[Supplied data Boundary: Start]

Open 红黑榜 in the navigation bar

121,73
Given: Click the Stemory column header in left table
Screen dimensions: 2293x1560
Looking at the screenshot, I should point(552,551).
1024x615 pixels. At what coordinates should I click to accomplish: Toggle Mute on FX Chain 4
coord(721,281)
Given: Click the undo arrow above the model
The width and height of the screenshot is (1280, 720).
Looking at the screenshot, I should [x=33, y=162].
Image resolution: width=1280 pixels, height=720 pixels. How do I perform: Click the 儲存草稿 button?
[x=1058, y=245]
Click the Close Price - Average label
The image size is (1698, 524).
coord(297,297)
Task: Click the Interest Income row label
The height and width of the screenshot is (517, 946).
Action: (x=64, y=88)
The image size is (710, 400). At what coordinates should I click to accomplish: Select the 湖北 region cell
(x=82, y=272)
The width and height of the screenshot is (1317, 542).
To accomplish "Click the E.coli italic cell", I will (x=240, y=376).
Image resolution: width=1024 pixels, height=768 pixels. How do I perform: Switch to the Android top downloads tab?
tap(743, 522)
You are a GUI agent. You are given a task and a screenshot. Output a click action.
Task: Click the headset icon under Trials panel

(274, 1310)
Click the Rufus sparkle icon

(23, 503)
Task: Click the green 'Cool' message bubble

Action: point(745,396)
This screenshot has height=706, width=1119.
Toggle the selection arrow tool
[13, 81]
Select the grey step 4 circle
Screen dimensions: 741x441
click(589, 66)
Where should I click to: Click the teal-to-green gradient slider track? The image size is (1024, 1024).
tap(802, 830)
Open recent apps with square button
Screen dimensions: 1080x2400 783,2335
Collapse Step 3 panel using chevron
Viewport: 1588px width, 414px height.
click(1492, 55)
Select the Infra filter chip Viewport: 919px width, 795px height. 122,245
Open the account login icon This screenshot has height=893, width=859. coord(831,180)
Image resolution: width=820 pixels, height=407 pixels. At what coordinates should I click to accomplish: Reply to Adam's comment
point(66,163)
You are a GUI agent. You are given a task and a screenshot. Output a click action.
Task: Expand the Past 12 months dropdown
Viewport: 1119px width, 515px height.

[Supplied data Boundary: End]

Work item: Both the first line of the records above and the line containing "Task: Click the Interest Income row label" are to be transcribed exactly, together with every line between them, and nothing else.

Written answer:
Open 红黑榜 in the navigation bar

121,73
Given: Click the Stemory column header in left table
Screen dimensions: 2293x1560
Looking at the screenshot, I should point(552,551).
1024x615 pixels. At what coordinates should I click to accomplish: Toggle Mute on FX Chain 4
coord(721,281)
Given: Click the undo arrow above the model
The width and height of the screenshot is (1280, 720).
Looking at the screenshot, I should [x=33, y=162].
Image resolution: width=1280 pixels, height=720 pixels. How do I perform: Click the 儲存草稿 button?
[x=1058, y=245]
Click the Close Price - Average label
The image size is (1698, 524).
coord(297,297)
Task: Click the Interest Income row label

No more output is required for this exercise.